1+ month later, I think these are the last photos of my trip to Vancouver: a beautiful, cloudless morning in Chinatown.

This giant abacus was right next to our parking spot on the street.

We visited the Dr. Sun Yat-Sen Memorial Garden. The guided tour was actually really interesting. Our guide explained how the garden creators used light and dark, round and square, to create different visual effects. He explained that viewpoints were very important.

For example, we stood for a while in this beautiful spot.

Then the guide had us look through the circular door to a beautiful view on the other side.

We then walked through the door, turned around, and saw the same garden as a completely different scene.

Reflections of nature and structures were also a running theme. Depending on what side of the water you were standing on, you would see a completely different scene because either nature or man-made structures were prominently reflected.

I think I would be happy with a Dr. Sun Yat-Sen Memorial Garden of my very own.

Here's a Chinatown street view.

I thought the principles of yin and yang were reflected well in this store display. What you can't see is that they bobble back and forth.

Friday, November 27, 2009


Inspired by my niece who ran back and forth across the living room to hand me alphabet blocks for part of the morning (picture a bouncy-waddling step, waving hands, and shrieks that sounded something like the 5 vowels), here is my Thanksgiving gratitude list, in alphabetical order.

Butter (the real stuff)
Cell phone reception
Frequent flier miles
Harry Potter series
Light & truth
Nieces & nephews
Two percent milk
Undergraduate education
Vacation to Vancouver
Yam fries

Sunday, November 22, 2009

Need a touch of fall?

I could always do with more autumnal festivities.

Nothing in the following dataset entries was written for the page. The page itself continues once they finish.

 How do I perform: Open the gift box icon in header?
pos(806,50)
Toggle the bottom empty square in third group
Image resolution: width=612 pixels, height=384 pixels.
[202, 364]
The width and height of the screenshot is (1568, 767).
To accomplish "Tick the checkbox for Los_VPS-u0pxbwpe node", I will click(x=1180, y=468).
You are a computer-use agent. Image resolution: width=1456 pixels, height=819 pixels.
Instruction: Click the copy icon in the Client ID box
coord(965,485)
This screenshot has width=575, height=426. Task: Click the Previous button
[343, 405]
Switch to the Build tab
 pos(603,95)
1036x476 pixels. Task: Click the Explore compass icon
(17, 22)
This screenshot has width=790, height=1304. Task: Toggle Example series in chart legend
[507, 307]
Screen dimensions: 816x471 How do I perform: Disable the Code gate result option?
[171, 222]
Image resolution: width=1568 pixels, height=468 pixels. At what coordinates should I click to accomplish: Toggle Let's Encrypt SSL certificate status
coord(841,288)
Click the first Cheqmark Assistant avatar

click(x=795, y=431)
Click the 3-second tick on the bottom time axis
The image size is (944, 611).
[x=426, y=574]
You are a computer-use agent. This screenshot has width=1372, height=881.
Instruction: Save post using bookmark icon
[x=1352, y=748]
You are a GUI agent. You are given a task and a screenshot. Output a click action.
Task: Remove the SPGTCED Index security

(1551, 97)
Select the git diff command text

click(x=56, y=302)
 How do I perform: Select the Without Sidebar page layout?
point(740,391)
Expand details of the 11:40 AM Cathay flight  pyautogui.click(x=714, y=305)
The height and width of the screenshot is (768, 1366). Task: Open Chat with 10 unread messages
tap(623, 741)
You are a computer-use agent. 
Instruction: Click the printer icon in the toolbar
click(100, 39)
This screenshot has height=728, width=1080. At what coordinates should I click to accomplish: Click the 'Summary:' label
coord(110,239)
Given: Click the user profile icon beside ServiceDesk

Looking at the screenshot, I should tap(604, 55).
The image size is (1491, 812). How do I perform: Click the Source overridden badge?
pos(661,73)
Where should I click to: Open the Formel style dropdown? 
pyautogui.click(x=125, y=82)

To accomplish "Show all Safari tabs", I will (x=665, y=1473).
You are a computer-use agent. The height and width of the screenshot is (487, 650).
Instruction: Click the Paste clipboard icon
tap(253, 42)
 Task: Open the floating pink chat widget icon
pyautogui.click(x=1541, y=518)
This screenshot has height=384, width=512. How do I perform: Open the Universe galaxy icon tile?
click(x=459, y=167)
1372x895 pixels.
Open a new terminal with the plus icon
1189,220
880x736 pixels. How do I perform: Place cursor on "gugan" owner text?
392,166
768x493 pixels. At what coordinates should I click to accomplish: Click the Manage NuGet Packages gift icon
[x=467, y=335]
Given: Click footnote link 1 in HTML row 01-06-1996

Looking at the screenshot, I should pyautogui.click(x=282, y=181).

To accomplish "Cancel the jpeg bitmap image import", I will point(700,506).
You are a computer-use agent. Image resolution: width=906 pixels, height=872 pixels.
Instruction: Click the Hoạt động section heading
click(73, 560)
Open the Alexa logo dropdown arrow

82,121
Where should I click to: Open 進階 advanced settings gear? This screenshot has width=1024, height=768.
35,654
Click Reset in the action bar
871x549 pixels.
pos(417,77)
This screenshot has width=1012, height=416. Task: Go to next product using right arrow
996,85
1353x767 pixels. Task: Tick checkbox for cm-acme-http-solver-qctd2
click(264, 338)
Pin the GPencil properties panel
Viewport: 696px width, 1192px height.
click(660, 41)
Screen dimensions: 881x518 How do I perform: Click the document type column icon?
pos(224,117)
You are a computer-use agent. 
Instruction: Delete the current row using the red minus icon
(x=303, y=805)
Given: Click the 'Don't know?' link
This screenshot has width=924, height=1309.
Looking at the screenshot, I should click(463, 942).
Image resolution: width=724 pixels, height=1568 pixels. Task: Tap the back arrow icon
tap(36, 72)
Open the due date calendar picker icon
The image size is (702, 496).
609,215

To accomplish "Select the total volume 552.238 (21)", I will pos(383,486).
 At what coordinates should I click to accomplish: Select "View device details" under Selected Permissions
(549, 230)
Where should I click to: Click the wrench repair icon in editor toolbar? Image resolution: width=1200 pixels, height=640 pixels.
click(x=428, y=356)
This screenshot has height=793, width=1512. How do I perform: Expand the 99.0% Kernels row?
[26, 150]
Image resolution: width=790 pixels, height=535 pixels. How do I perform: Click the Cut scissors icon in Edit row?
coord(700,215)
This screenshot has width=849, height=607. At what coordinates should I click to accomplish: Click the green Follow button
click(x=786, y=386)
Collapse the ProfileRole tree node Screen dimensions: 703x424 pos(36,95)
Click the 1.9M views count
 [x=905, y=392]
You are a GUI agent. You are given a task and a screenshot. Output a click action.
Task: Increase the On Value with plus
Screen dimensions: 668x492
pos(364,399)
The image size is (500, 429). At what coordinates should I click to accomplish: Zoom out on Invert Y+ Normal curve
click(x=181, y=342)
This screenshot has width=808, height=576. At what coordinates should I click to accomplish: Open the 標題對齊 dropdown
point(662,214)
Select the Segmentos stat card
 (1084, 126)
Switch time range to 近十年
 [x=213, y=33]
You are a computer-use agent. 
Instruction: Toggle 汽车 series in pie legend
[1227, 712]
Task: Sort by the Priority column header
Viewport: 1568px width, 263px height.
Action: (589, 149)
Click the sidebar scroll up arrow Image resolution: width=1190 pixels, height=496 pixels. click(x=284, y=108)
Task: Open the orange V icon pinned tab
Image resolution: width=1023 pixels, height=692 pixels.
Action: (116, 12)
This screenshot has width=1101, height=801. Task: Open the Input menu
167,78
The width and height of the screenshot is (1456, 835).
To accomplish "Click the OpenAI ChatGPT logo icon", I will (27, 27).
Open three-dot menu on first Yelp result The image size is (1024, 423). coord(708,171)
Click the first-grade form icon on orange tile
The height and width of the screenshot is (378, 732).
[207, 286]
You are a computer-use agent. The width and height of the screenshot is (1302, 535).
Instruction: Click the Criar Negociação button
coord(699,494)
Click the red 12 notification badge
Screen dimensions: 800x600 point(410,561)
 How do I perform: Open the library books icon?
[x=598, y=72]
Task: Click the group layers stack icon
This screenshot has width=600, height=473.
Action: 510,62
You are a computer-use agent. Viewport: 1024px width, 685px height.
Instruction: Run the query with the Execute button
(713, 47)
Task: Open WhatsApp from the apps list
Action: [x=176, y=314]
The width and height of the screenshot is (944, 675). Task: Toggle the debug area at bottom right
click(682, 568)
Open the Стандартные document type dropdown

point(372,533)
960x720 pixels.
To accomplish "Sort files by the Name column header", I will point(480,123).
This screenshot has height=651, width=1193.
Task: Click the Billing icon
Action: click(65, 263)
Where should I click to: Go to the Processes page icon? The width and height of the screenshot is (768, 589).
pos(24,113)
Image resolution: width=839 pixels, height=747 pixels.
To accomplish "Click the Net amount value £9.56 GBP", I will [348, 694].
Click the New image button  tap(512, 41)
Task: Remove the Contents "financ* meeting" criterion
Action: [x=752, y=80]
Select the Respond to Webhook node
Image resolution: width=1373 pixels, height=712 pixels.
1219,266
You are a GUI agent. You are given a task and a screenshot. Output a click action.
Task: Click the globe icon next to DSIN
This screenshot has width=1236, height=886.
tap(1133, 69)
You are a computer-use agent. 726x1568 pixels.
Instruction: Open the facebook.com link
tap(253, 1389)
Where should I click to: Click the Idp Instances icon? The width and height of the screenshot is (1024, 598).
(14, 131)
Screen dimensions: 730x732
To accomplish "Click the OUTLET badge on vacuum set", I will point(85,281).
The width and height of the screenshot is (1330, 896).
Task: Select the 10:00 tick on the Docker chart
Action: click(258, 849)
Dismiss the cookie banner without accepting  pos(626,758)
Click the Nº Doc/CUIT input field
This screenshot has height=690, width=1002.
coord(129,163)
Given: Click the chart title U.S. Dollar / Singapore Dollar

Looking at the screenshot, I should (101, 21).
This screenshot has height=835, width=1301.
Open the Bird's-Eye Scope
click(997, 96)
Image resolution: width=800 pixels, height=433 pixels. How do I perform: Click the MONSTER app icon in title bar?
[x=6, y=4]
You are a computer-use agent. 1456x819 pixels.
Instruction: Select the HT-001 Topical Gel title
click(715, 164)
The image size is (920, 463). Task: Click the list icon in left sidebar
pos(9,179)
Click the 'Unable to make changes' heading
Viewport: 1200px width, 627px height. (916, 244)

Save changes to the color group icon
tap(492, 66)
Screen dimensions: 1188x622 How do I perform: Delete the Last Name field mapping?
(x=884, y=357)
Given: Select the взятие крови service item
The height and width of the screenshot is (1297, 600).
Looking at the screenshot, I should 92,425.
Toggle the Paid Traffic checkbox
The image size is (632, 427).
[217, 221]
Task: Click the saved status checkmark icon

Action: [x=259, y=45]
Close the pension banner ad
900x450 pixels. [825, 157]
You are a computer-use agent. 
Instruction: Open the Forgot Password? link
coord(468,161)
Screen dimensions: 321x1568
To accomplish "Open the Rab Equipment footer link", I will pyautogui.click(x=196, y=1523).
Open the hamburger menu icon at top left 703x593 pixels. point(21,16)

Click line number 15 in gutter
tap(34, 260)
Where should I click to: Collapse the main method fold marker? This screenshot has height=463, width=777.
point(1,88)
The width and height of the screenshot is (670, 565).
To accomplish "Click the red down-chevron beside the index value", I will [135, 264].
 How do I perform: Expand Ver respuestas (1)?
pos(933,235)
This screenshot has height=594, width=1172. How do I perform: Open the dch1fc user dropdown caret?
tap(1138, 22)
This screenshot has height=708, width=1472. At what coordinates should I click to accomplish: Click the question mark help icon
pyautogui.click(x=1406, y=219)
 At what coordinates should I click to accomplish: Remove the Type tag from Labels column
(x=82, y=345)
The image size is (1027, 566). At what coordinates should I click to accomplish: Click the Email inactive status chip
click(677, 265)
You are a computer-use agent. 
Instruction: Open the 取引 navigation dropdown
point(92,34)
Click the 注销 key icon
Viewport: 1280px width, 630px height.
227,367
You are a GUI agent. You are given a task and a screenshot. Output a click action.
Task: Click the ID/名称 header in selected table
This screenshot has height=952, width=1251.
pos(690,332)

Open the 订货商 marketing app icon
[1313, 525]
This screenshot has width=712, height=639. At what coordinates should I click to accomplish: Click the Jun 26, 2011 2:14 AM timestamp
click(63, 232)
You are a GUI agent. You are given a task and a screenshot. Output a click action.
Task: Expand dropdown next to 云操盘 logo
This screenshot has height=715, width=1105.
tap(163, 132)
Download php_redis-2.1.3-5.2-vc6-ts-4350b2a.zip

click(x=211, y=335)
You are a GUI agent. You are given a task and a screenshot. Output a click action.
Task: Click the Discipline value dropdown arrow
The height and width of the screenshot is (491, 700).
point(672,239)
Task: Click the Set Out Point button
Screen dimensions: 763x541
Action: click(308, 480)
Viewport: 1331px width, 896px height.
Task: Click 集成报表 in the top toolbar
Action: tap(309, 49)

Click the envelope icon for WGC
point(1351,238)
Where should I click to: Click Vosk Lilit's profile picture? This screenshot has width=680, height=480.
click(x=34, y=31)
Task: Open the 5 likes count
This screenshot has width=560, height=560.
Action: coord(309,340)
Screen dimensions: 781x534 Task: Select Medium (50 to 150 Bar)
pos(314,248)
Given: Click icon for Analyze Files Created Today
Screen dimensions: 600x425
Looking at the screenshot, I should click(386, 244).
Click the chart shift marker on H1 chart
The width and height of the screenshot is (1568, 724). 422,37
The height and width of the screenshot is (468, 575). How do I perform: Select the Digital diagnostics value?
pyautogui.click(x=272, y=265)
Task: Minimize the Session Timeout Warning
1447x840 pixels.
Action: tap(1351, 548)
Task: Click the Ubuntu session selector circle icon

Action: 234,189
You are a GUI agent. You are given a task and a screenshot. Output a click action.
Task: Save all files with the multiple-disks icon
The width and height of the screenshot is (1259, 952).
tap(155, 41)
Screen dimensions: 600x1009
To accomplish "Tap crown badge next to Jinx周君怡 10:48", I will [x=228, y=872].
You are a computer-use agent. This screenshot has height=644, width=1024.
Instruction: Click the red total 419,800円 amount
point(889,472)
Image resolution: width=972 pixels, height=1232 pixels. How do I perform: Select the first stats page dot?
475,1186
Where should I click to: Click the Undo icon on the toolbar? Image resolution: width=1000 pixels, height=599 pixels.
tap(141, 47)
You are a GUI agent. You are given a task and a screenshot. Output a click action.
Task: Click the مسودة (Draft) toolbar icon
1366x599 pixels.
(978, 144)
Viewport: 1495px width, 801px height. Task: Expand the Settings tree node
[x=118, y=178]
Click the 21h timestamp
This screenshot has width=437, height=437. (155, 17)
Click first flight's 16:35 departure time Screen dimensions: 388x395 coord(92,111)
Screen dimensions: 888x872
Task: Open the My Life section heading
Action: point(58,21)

This morning I made these pumpkin spice muffins, and they were just the thing.

The pumpkin, cinnamon, and nutmeg really stand out against the subtle molasses flavor. Also, they are incredibly moist, but not dense. Delicious.

Pumpkin Spice Muffins
2/3 c butter
3/4 c brown sugar, firmly packed
1/3 c molasses
1 egg
1 c canned pumpkin (plain, not the pumpkin pie mix - I used a very generous 1 c)
1 3/4 c flour
1/4 t salt
1 tsp baking soda
1 tsp cinnamon
1 tsp nutmeg

crumbled walnuts and extra brown sugar (opt)

Preheat oven to 400. Cream butter and sugar. Add molasses and beat until light and fluffy. Add egg and pumpkin and stir until well blended. Fold in flour, salt, soda, cinnamon and nutmeg. Spoon into 12 muffin cups. Sprinkle with crumbled walnut pieces and extra brown sugar (opt). Bake 15-20 minutes, until the tops spring back when touched lightly.

Friday, November 20, 2009

Nature! (Part II of Vancouver!)

Although it rained for an entire day when my sisters, mom and I went to Vancouver, we did get some good time in with nature.

We went to a suspension bridge (there were 2: one cost $35, the other was not quite as high and not quite as long cost $0 - I'll let you guess which one we went to). The colors of everyone's coats are almost as beautiful as the fall leaves.

We took many walks and drives around Stanley Park. Here is a view from part of Vancouver from the park.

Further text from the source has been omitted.